Under the Normans Chesterfield grew apace: by 1165 there was a market; 1182 saw the establishment of a fair; King John in 1204 gave Chesterfield its first charter, one element of which conferred the right to a second market. The local production of wool would appear to have driven this economic growth, though the town also had a notable leather industry which in turn fuelled the work of glovers and saddlers there.
Chesterfield was the site of a battle in 1266, as Henry III mopped up the remaining rebels (including the Earl of Derby) previously led by Simon de Montfort who died the previous year at the Battle of Evesham .
The town’s most famous landmark, St Mary's Church - its twisted and leaning spire - dates from the 14th century.
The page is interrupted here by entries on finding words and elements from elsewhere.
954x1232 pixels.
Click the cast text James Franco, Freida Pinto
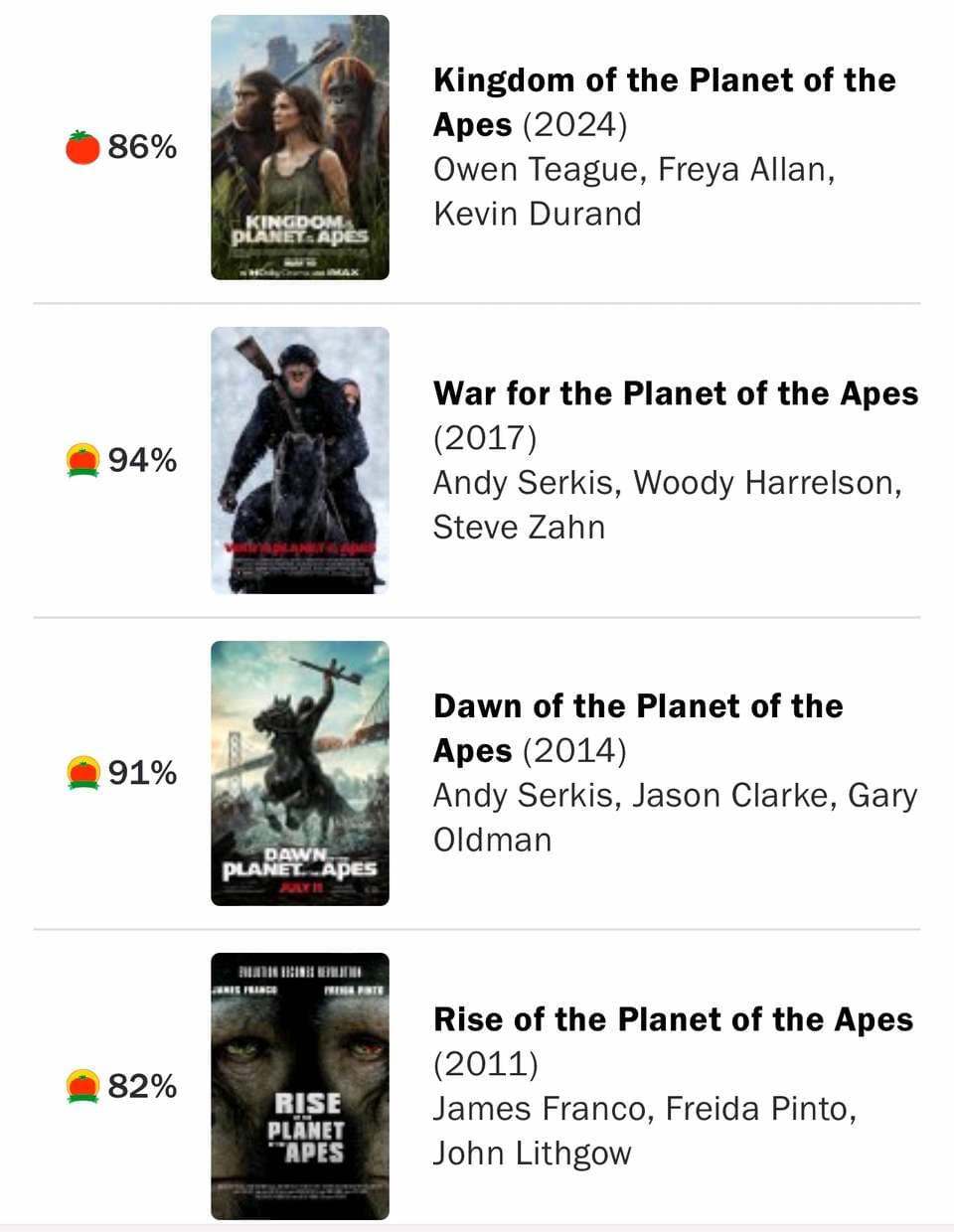tap(645, 1109)
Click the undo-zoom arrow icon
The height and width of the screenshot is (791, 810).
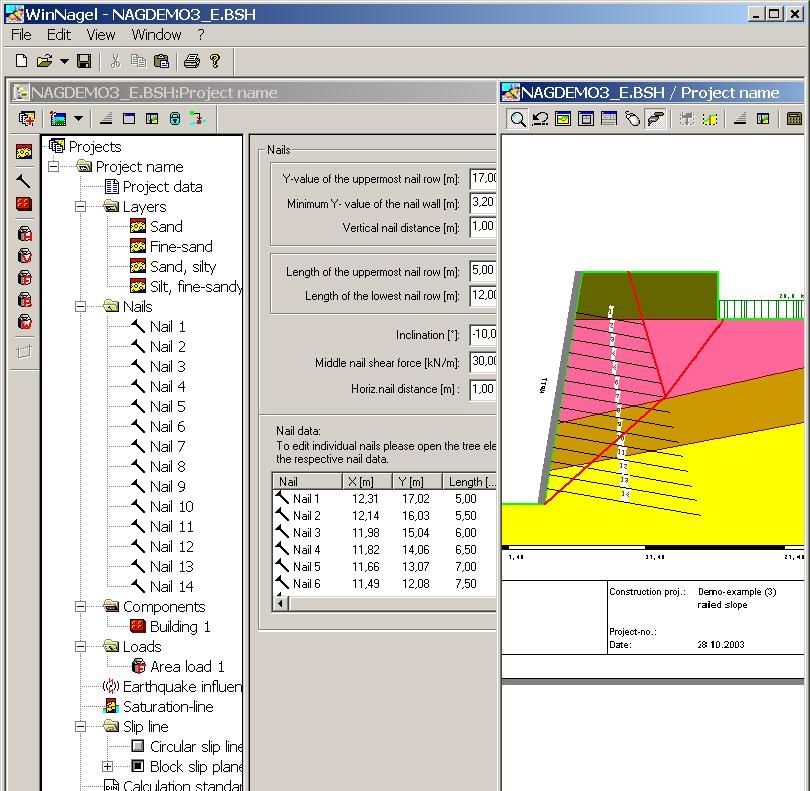[540, 119]
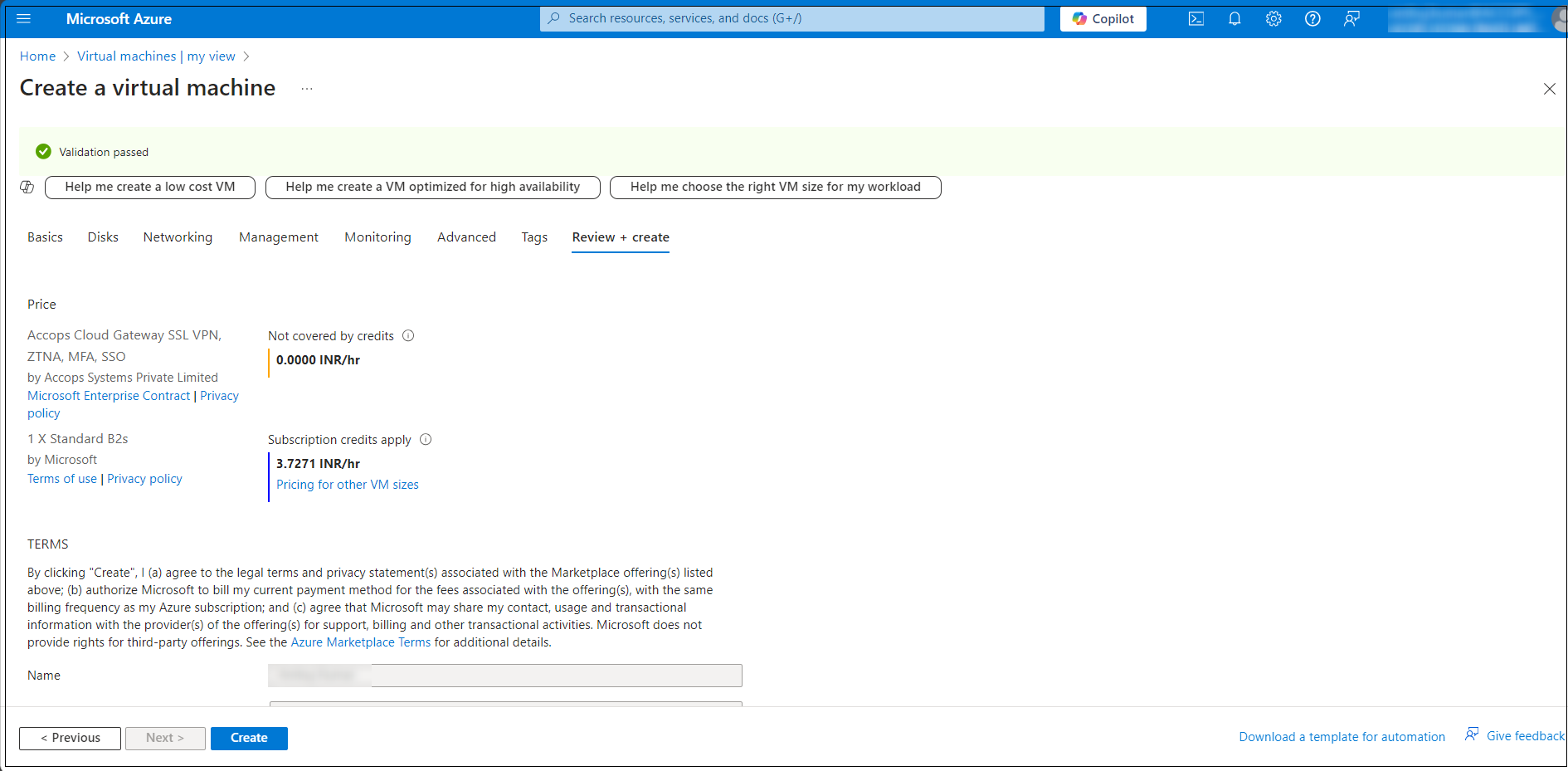Switch to the Networking tab

click(178, 237)
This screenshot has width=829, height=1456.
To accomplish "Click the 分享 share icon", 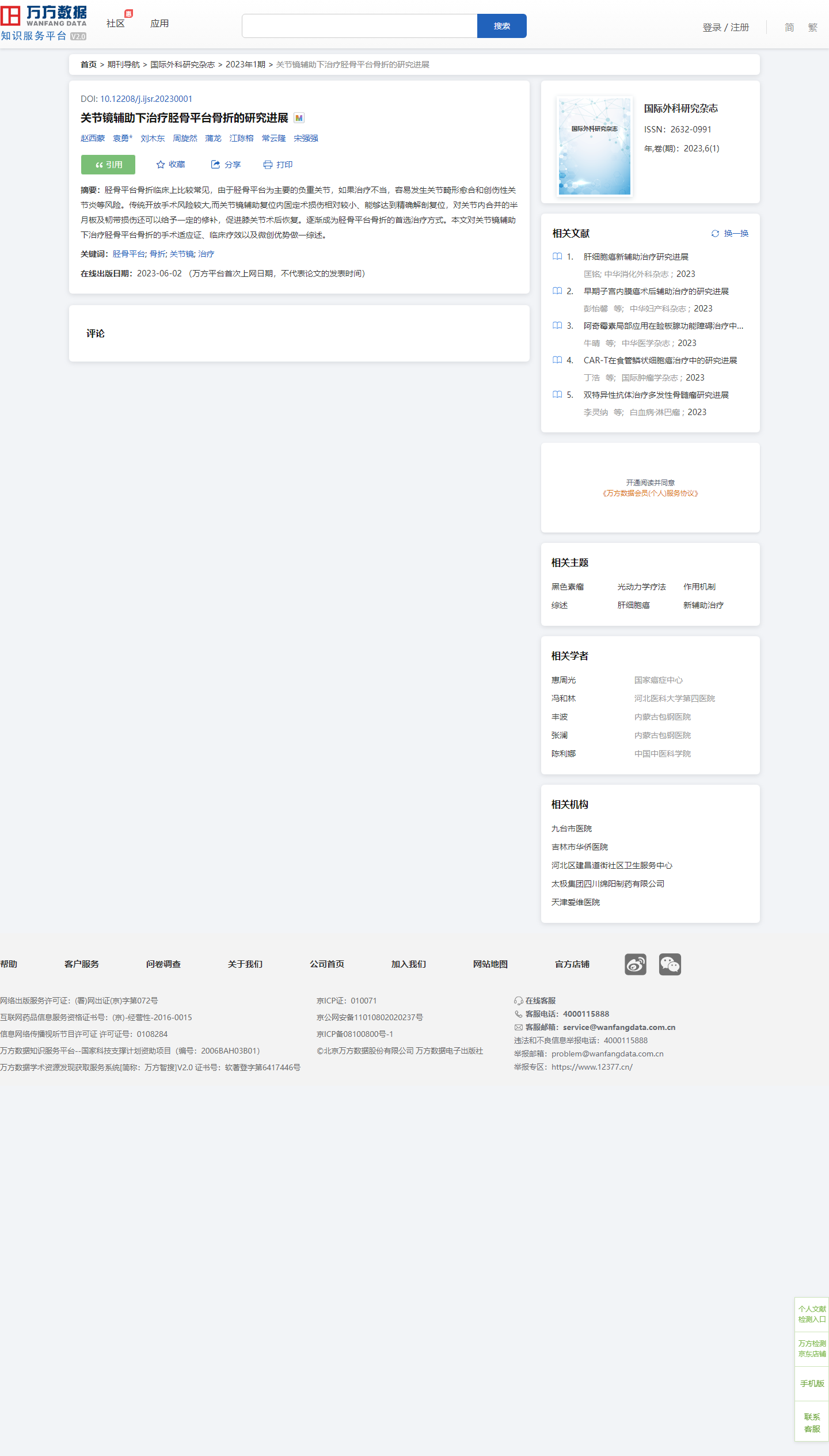I will (215, 165).
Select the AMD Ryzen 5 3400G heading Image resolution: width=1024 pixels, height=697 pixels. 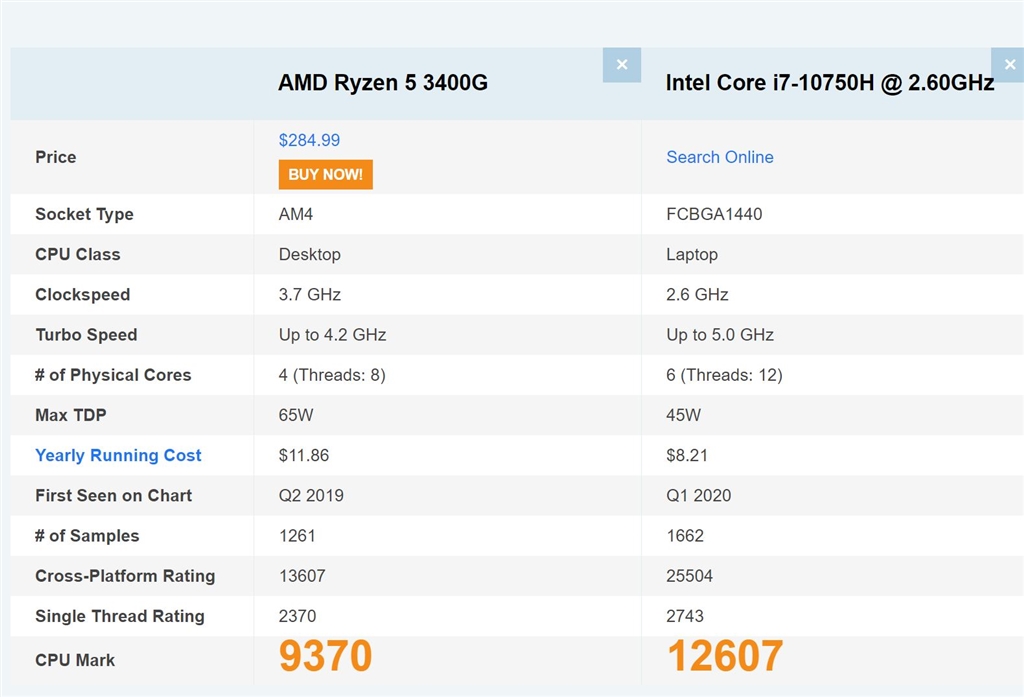coord(383,83)
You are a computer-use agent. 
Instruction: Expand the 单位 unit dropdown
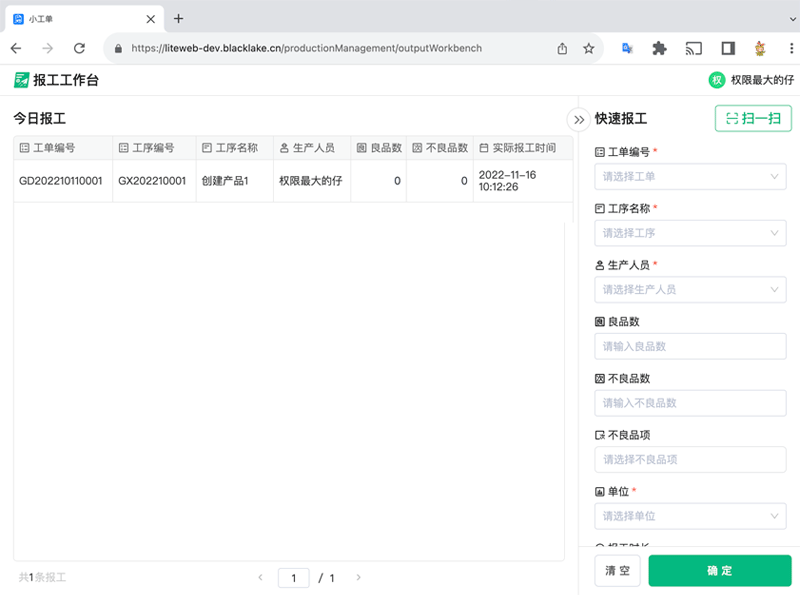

Many reasons for the defect have been suggested, one rather insulting to the virtue of the town’s womenfolk. One of the more likely explanations is that during the great plague of 1349 work was suspended on the spire, allowing rain to soak the timbers and sun to dry them unevenly.
The reign of Elizabeth I saw several milestones in the town’s development: on the positive side, a grammar school was founded in 1594, the same year that the town charter was confirmed and expanded; but in 1586 the place was devastated by a terrible plague.
While regional rivals developed specific industries during the Industrial Revolution , Chesterfield remained a very mixed economy, with flax; leather, brewing and lace all important.
Trade was facilitated when the first turnpike was built here in 1739; and by Chesterfield joining the canal network in 1777. The greatest name of the Railway Age, George Stephenson , played a major role in Chesterfield’s development in the mid-19th century: his Derby to Leeds line begun in 1837 included a station in the town. During the construction of that line Stephenson’s company discovered coal and iron-ore in the area, the exploitation of which changed business there (Stephenson decided to live in the town, at Tapton House, from 1838 until his death 10 years later, partly to oversee the mining operations).
In spite of possessing the raw materials, Chesterfield only developed its heavy engineering sector in the early 20th century, a period that also witnessed retail innovator Montague Burton’s first store open in 1903. Contrastingly two of the greats of the Labour Movement are associated with Chesterfield, the birthplace in 1910 of Barbara Castle ; and constituency of Tony Benn from 1984 to 2001.